Banche svizzere, un incubo chiamato trasparenza

Le banche svizzere guardano oggi con meno ottimismo al presente e all`immediato futuro di quanto facessero un anno fa: con minor favore sono in particolare considerati gli sviluppi relativi al segreto bancario, a partire dall`imposta liberatoria. È quanto emerge da uno studio della società di consulenza Ernst & Young. Pochi istituti elvetici temono comunque un deflusso importante di patrimoni amministrati e le prospettive generali, nonostante le turbolenze sui mercati, vengono considerate positive.

Banche svizzere, un incubo chiamato trasparenza

Nell`ambito del suo barometro bancario, giunto alla seconda edizione, Ernst & Young ha interrogato in dicembre 120 società (fra loro non figurano Ubs e Credit Suisse), il 3% delle quali in Ticino. Il 15% del campione giudica positivo l`attuale sviluppo degli affari (52% un anno fa), il 62% abbastanza positivo (40%), il 21% abbastanza negativo (7%), il 2% negativo o molto negativo (2%). Il quadro è abbastanza uniforme, sebbene le banche cantonali e regionali abbiano un giudizio più favorevole di quelle private e straniere.Per i prossimi sei mesi il 71% delle banche si aspetta un andamento positivo o abbastanza positivo: nel barometro pubblicato nel 2011 questo dato aveva raggiunto il 92%. La grande maggioranza del campione pronostica remunerazioni in calo per azionisti e dipendenti, ma non massicci tagli di posti di lavoro. La pressione maggiore della concorrenza si farà sentire nel Private Banking e nel Retail Banking. Secondo Ernst & Young gli istituti sono probabilmente più realistici di quanto lo fossero un anno fa. Sebbene le previsioni appaiano più modeste, si può dire che «le banche svizzere abbiano resistito relativamente bene alla crisi finanziaria mondiale e alla crisi del debito europeo», afferma Iqbal Khan, direttore presso Ernst & Young, citato nel comunicato.

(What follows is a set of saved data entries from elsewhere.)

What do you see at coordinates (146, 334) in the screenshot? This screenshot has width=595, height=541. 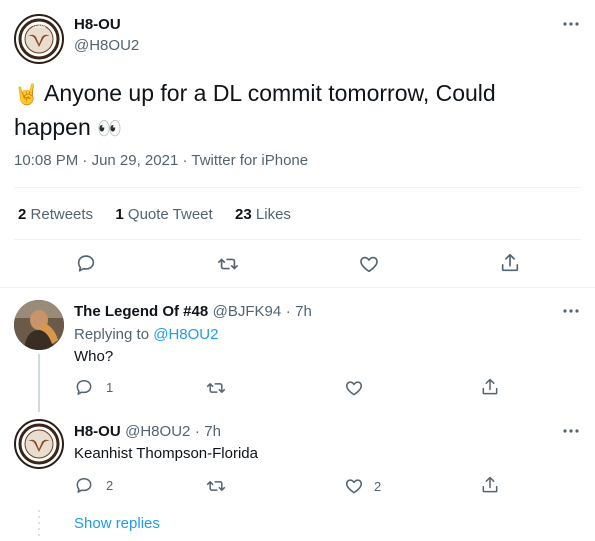 I see `replying-to: Replying to @H8OU2` at bounding box center [146, 334].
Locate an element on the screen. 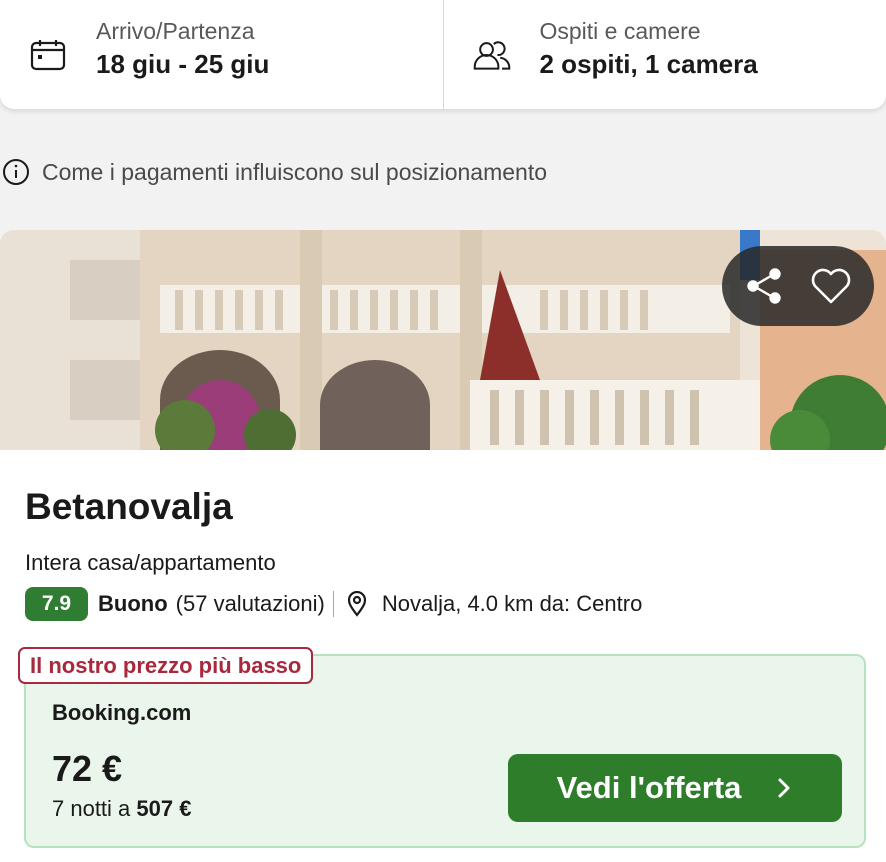 The width and height of the screenshot is (886, 862). total-price: 7 notti a 507 € is located at coordinates (122, 809).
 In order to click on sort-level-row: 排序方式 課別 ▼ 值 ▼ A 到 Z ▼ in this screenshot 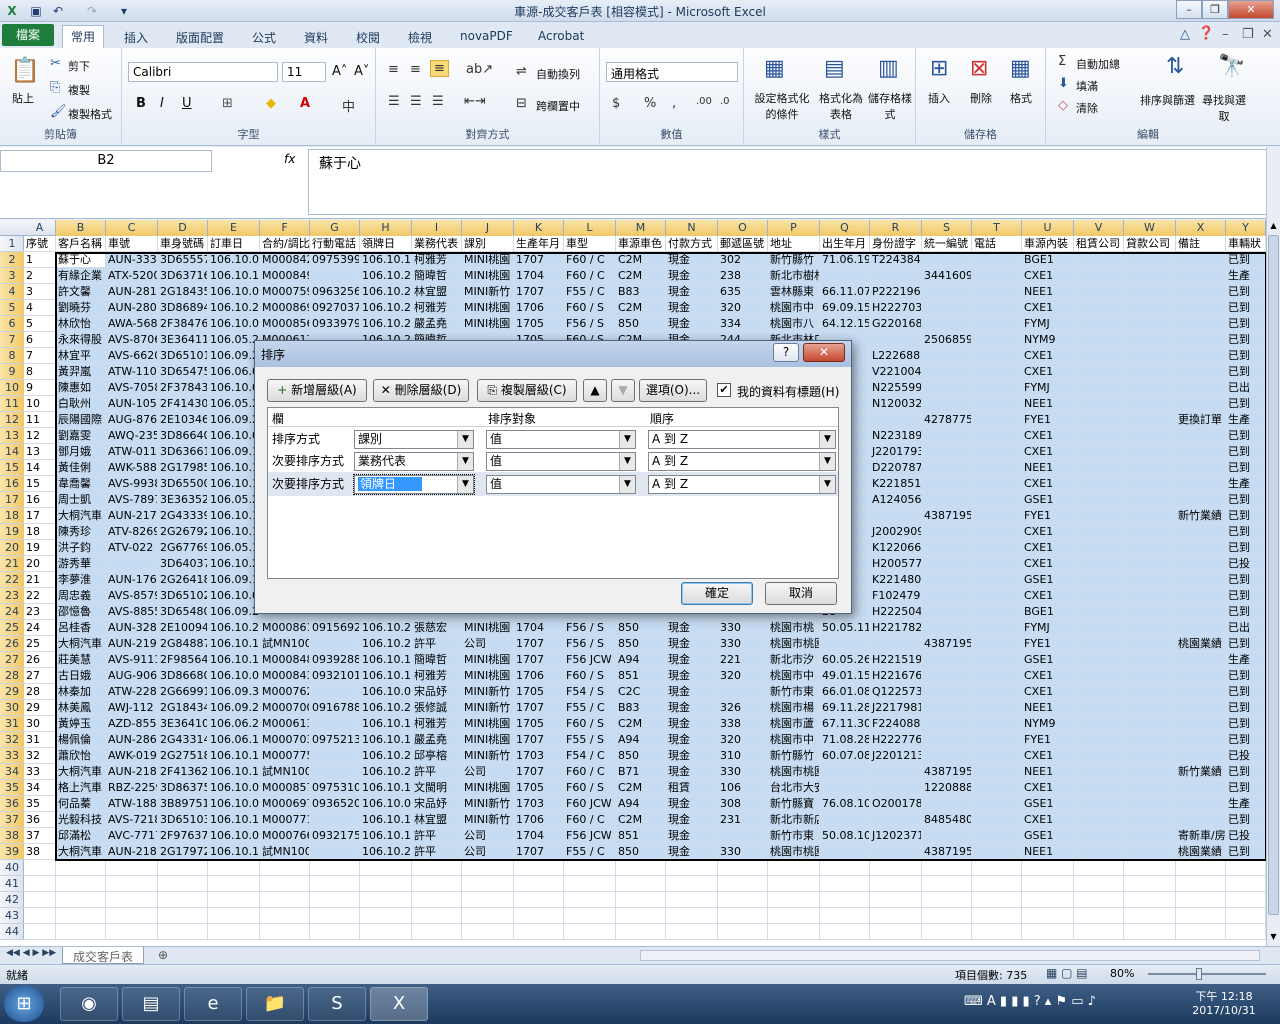, I will do `click(553, 439)`.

Il 65% delle società interrogate si aspetta un consolidamento del settore nei prossimi 6-12 mesi, in aumento rispetto al 47% che aveva la stessa opinione nel dicembre 2011.Mutato è il giudizio sugli accordi tributari con gli altri paesi: l`attuale sviluppo viene ritenuto positivo da nessuno (35% dodici mesi or sono), dal 46% abbastanza positivo (38%), dal 48% tendenzialmente negativo (23%) e dal 6% negativo (3%). Ciò nonostante non è attesa una fuga di capitali: il 63% non si aspetta deflussi consistenti, il 26% deflussi per al massimo il 5-10%. «Le stime difensive sull`impatto delle intese fiscali è dovuto da una parte all`insicurezza che continua a sussistere in materia e dall`altra ai costi supplementari interni ed esterni che provocherà l`applicazione concreta delle norme», osserva Hans-Joachim Jaeger di Ernst & Young. Sul fronte del credito il 59% del campione (il doppio di un anno prima) si attende nel 2012 una politica più restrittiva: ad aver cambiato opinione sono in particolare le banche regionali, passate nello spazio di dodici mesi dal 16% al 56%. Riguardo alle conseguenze negative della crisi finanziaria e del debito gli aspetti più citati sono il basso livello dei tassi di interesse nonchè l`insicurezza generata presso gli investitori. Il franco forte appare solo in secondo piano. La politica della Banca nazionale in relazione alla fissazione di un tasso di cambio minimo con l`euro viene apprezzata dall`89% degli interpellati. Il 55% ritiene che il franco sia attualmente sopravvalutato e che il valore economico della valuta europea sia superiore a 1,30 franchi.